■ EXCERPTED TEXT:
+ + + + + + +
What does asking someone for help, telling another where your boundaries are, and saying "I love you" have in common? You're right, they all have to do with communication. Communication is important. It's how we convey our thoughts, feelings, and needs to others. Communication is how we tell others what we're thinking about the latest episode of that show, how we tell the Olive Garden waiter we want a lot more cheese, and how we tell our partner their candid photo of us is not the most flattering. The way we communicate with others is called a communication style.

Many communication styles outline different ways people convey information or meet their needs. Research suggests three typical modes of communication: Passive, aggressive, and assertive. An individual may use, at different times, each of these communication styles. Remember that we all lean on or use one communication style more often than the others. Assertive communication is the most effective of the three styles in most situations. Understanding each style of communication can help you identify your communication preferences and empower you to make the changes that will have a lasting and positive impact. So, let's dive in!
+ + + + + + +
■ STATED PROBLEM 1: In the passage on communication styles, which of the three styles is called the most effective in most situations?
■ STATED PROBLEM 2: Pick up the passage on communication styles after its last sentence and keep writing it.

■ EXTRACTED MATERIAL:
+ + + + + + +
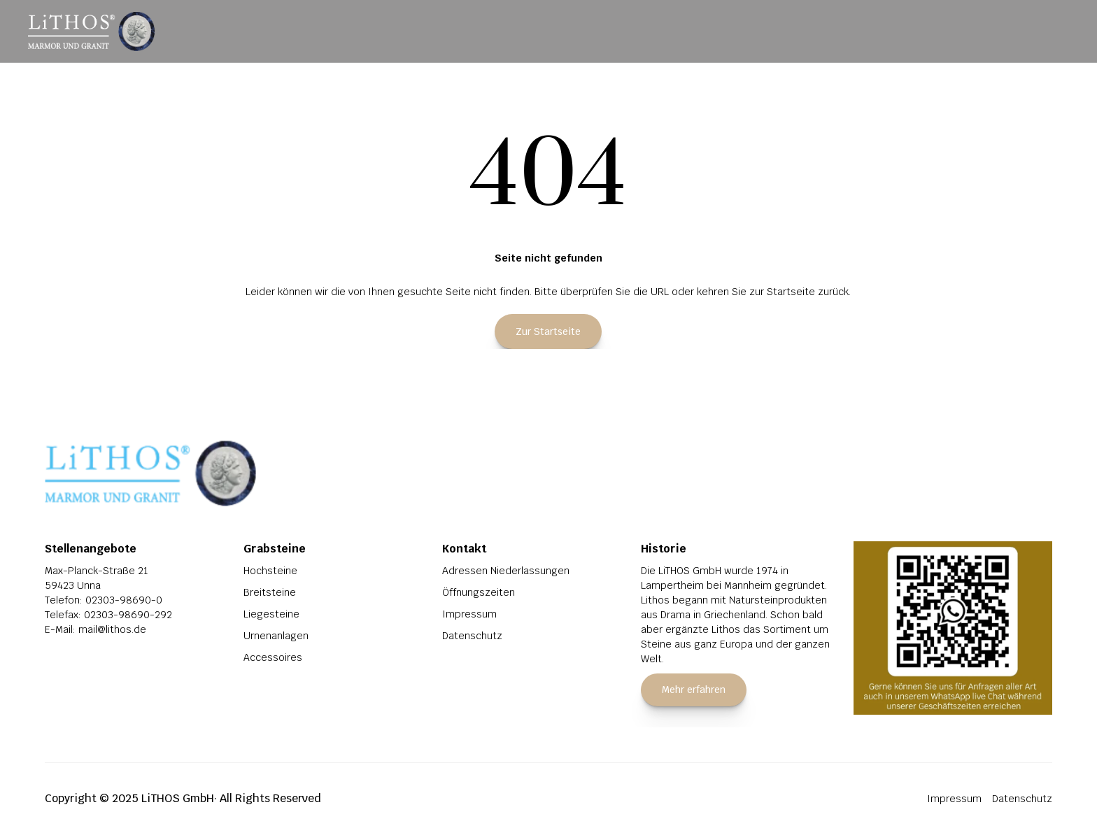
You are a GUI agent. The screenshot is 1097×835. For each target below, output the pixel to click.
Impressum (469, 614)
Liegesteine (271, 614)
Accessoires (272, 657)
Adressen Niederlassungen (505, 570)
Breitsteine (269, 592)
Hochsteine (270, 570)
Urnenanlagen (276, 635)
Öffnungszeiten (478, 592)
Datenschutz (472, 635)
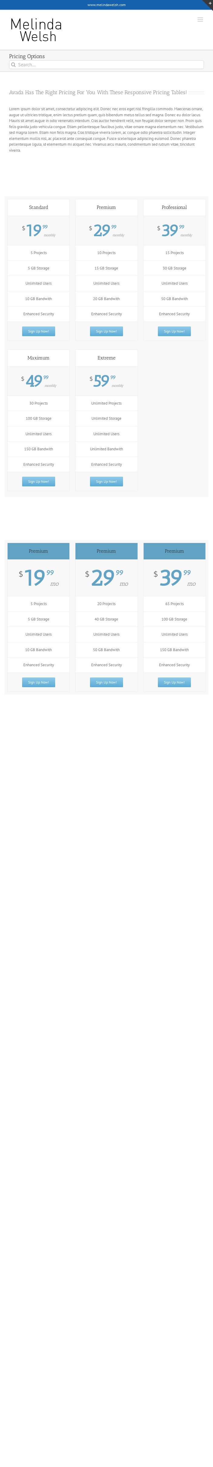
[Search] (13, 64)
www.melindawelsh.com (107, 4)
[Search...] (106, 64)
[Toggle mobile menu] (201, 19)
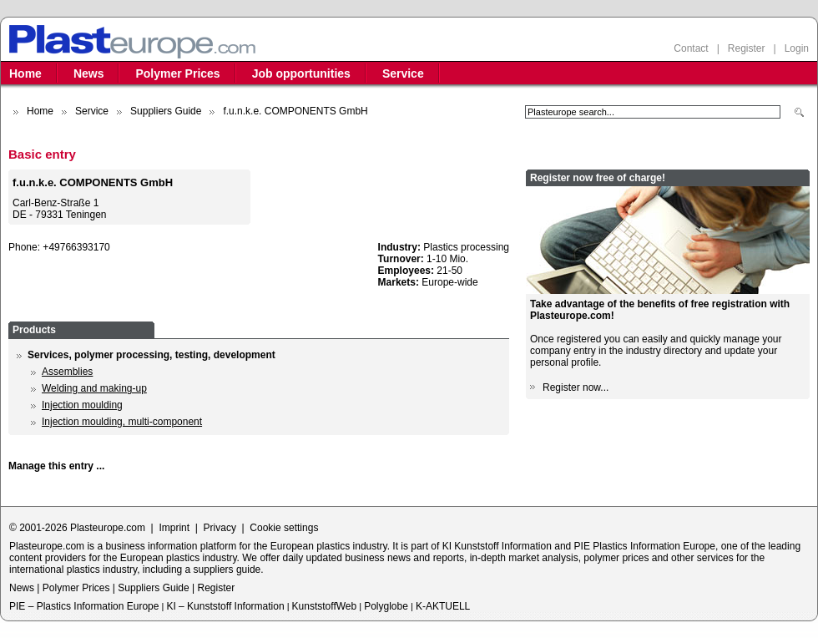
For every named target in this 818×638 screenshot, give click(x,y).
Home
+ + + + + + +
■ TASK OUTPUT 1: Assertive communication.

■ TASK OUTPUT 2:
Passive

When using passive communication, people often avoid expressing their thoughts and opinions and prioritize the other person's needs and opinions, which can lead to uncomfortable outcomes. This communication style usually takes the form of an “I need to lose so you can win” mentality. People stuck in passive communication mode may feel taken advantage of, misunderstood, or even ignored during a conversation. Passive communicators often need help saying no, even to small or trivial requests that may not matter in five minutes.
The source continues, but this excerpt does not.